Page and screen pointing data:
=======
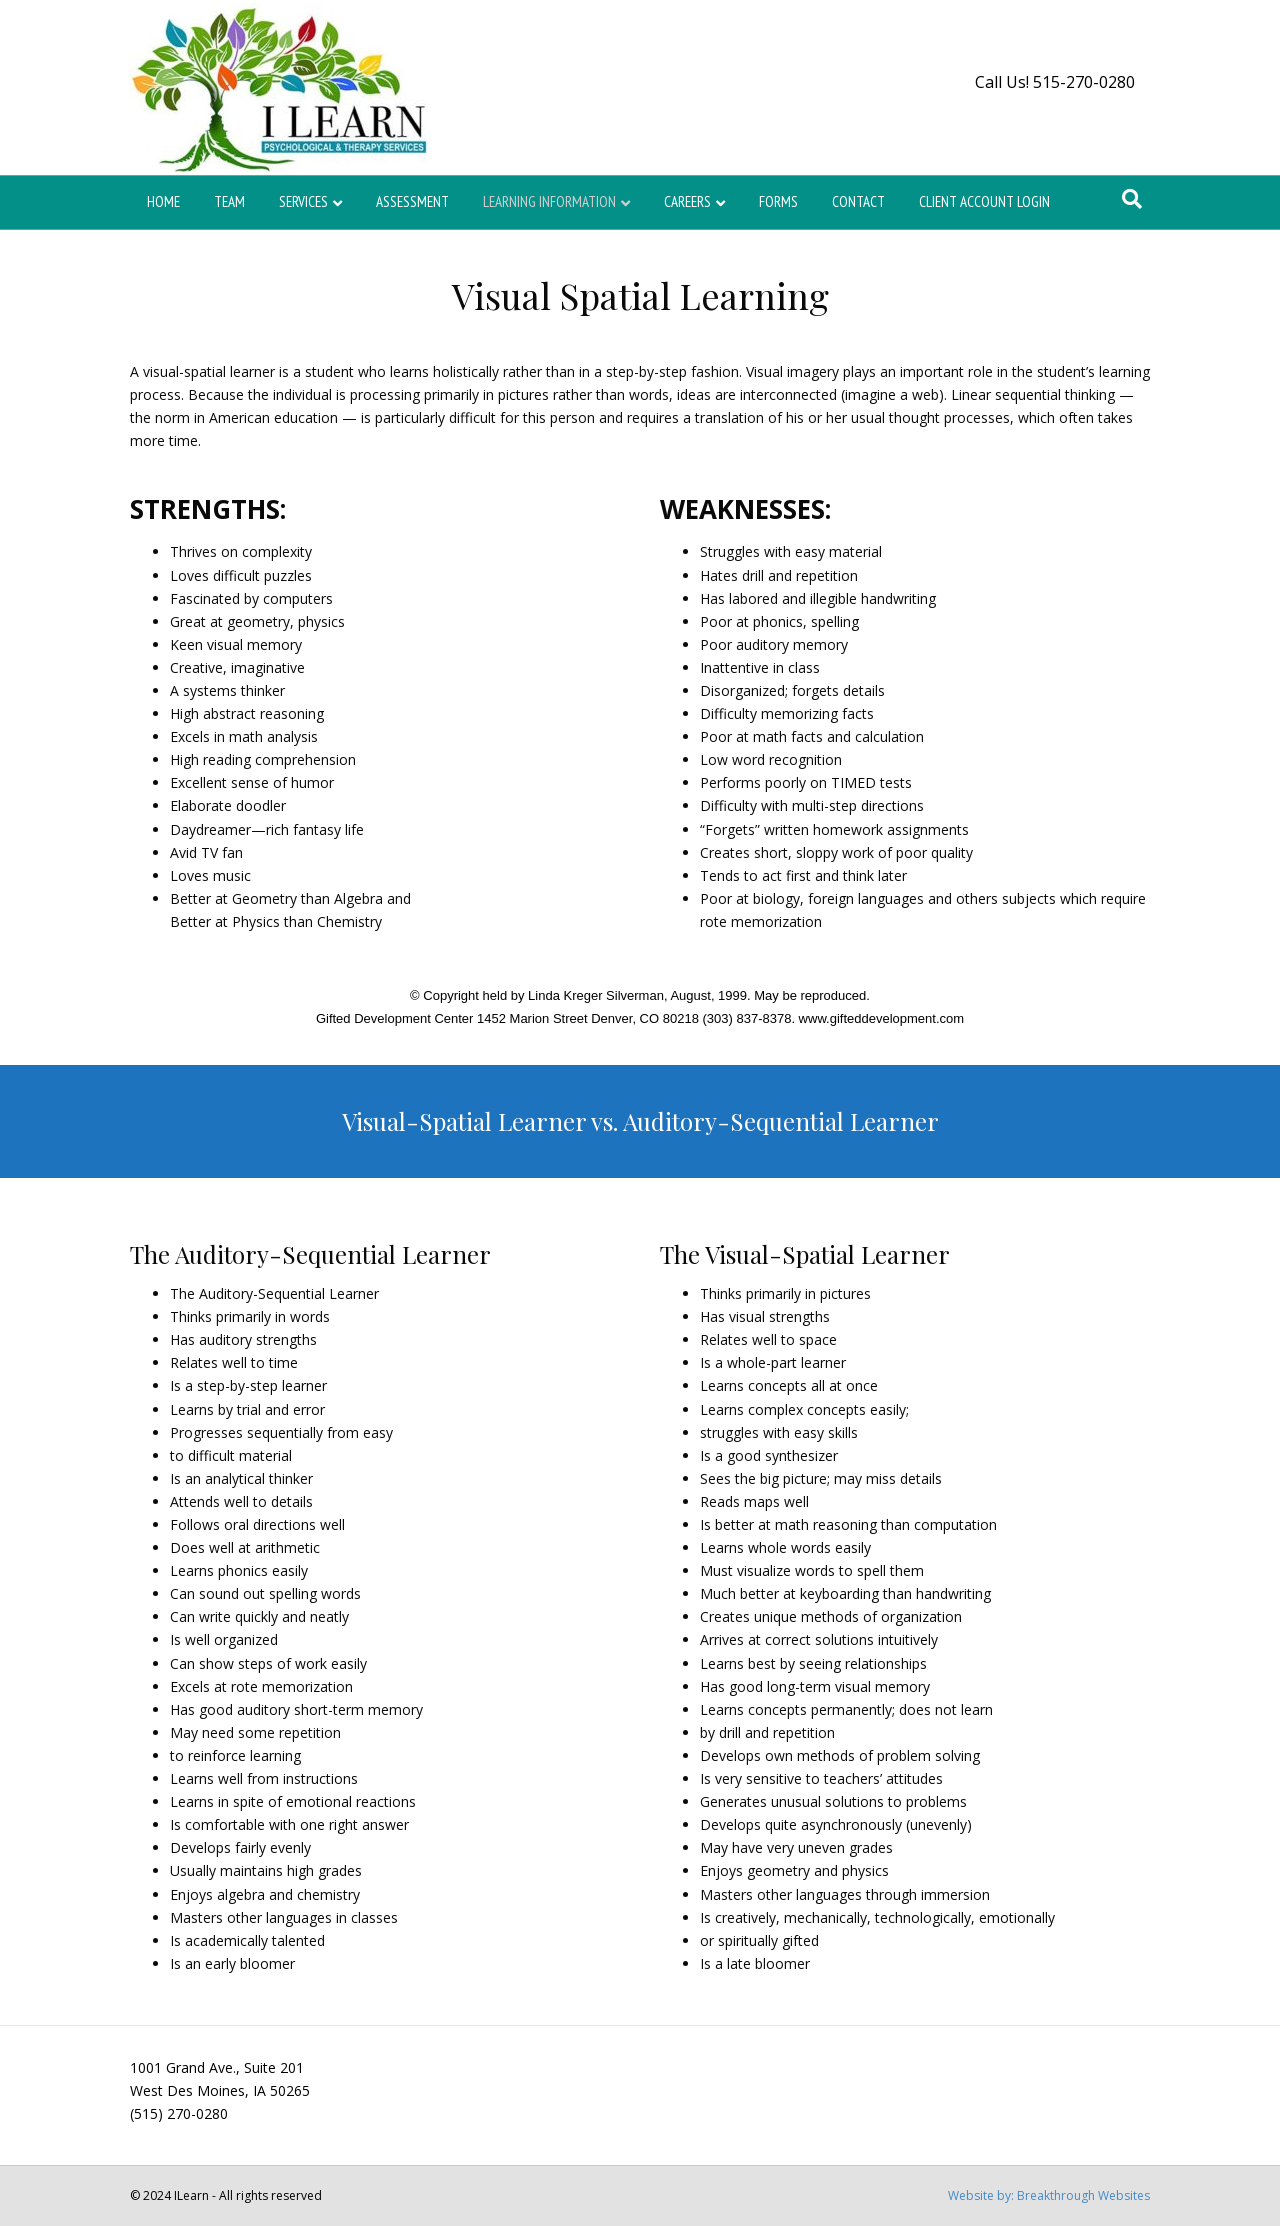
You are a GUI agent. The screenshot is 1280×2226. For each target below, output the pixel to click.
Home (163, 201)
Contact (858, 201)
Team (229, 201)
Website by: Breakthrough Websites (1049, 2195)
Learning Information (549, 201)
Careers (687, 201)
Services (303, 201)
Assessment (412, 201)
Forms (778, 201)
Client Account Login (984, 201)
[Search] (1132, 199)
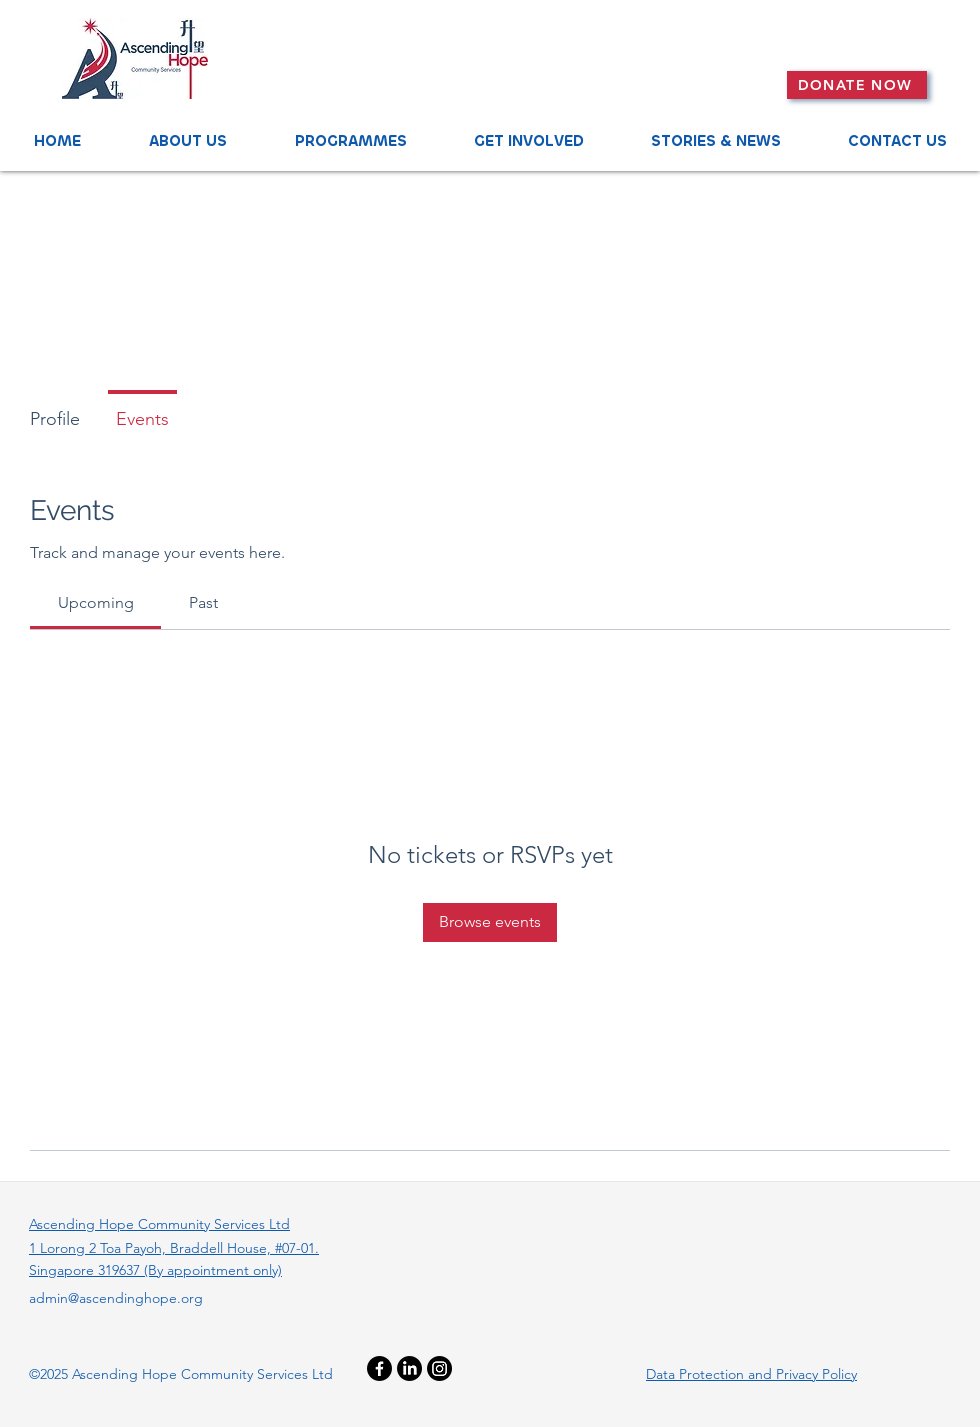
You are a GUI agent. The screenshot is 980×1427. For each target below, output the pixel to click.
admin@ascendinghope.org (116, 1298)
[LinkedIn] (409, 1368)
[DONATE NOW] (857, 85)
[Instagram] (439, 1368)
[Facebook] (379, 1368)
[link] (96, 602)
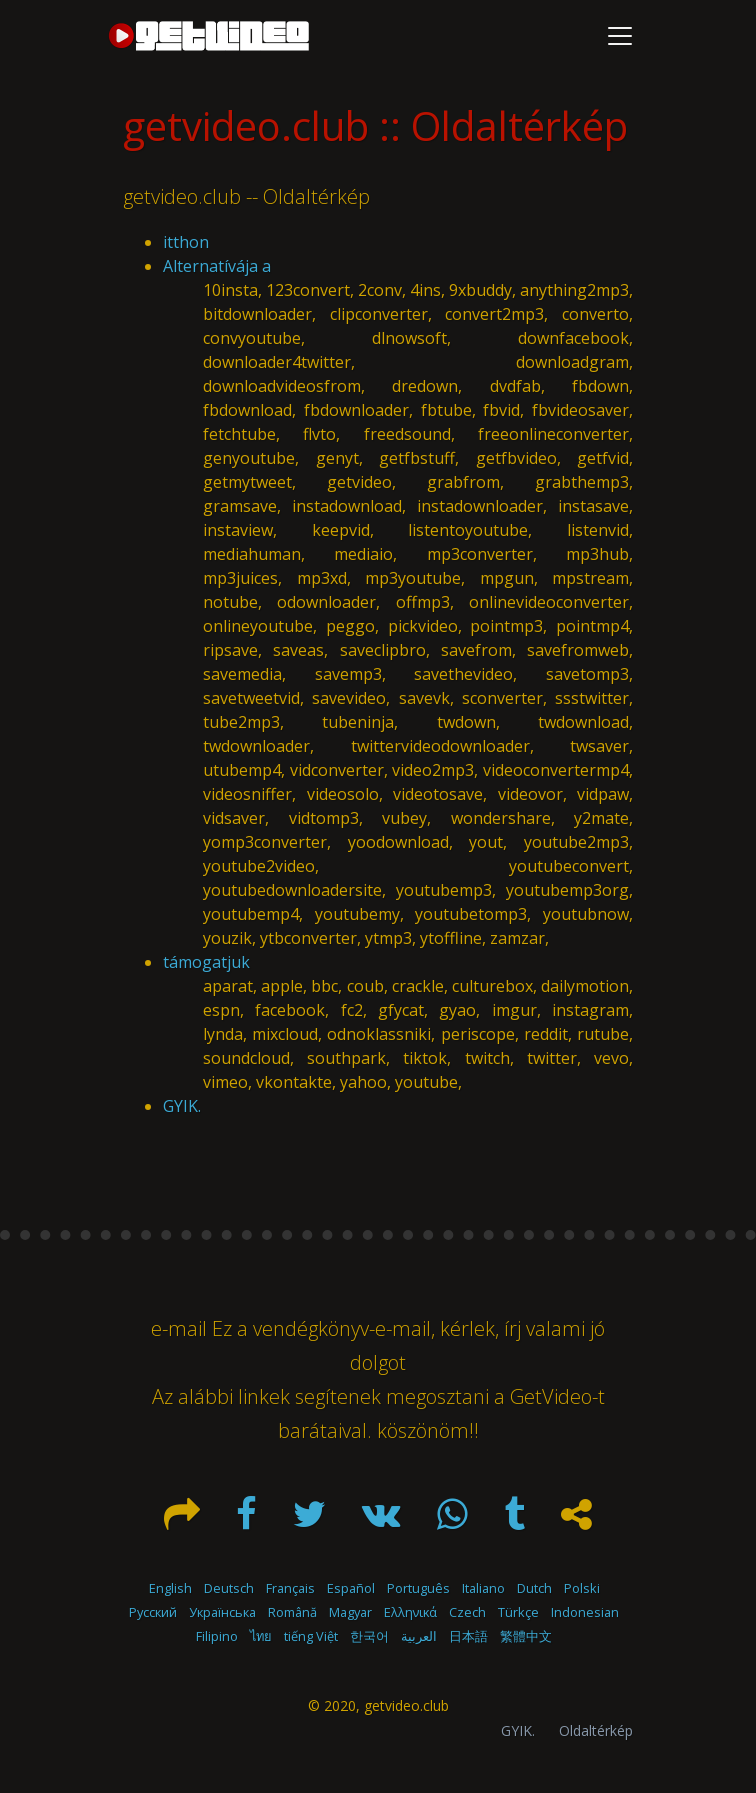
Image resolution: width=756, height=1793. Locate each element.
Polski (582, 1588)
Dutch (534, 1588)
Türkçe (518, 1612)
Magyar (350, 1612)
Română (292, 1612)
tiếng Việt (311, 1636)
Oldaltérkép (596, 1730)
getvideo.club (406, 1705)
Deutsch (229, 1588)
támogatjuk (206, 962)
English (170, 1588)
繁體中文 (526, 1636)
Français (290, 1588)
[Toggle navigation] (620, 36)
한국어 (369, 1636)
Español (351, 1588)
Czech (467, 1612)
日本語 (468, 1636)
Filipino (217, 1636)
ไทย (261, 1636)
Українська (222, 1612)
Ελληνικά (410, 1612)
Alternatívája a (217, 266)
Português (418, 1588)
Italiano (483, 1588)
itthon (186, 242)
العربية (419, 1636)
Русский (153, 1612)
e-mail (179, 1328)
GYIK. (182, 1106)
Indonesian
=======
## What is needed
Copy all of the data above line for line, without changing anything, and leave out the pictures.

## Reply
You are a GUI agent. The screenshot is 1280×2226. For each target below, output the pixel to click.
Home (163, 201)
Contact (858, 201)
Team (229, 201)
Website by: Breakthrough Websites (1049, 2195)
Learning Information (549, 201)
Careers (687, 201)
Services (303, 201)
Assessment (412, 201)
Forms (778, 201)
Client Account Login (984, 201)
[Search] (1132, 199)
You are a GUI agent. The screenshot is 980×1427. For each target below, output the pixel to click.
admin@ascendinghope.org (116, 1298)
[LinkedIn] (409, 1368)
[DONATE NOW] (857, 85)
[Instagram] (439, 1368)
[Facebook] (379, 1368)
[link] (96, 602)
Image resolution: width=756, height=1793. Locate each element.
Polski (582, 1588)
Dutch (534, 1588)
Türkçe (518, 1612)
Magyar (350, 1612)
Română (292, 1612)
tiếng Việt (311, 1636)
Oldaltérkép (596, 1730)
getvideo.club (406, 1705)
Deutsch (229, 1588)
támogatjuk (206, 962)
English (170, 1588)
繁體中文 (526, 1636)
Français (290, 1588)
[Toggle navigation] (620, 36)
한국어 (369, 1636)
Español (351, 1588)
Czech (467, 1612)
日本語 (468, 1636)
Filipino (217, 1636)
ไทย (261, 1636)
Українська (222, 1612)
Ελληνικά (410, 1612)
Alternatívája a (217, 266)
Português (418, 1588)
Italiano (483, 1588)
itthon (186, 242)
العربية (419, 1636)
Русский (153, 1612)
e-mail (179, 1328)
GYIK. (182, 1106)
Indonesian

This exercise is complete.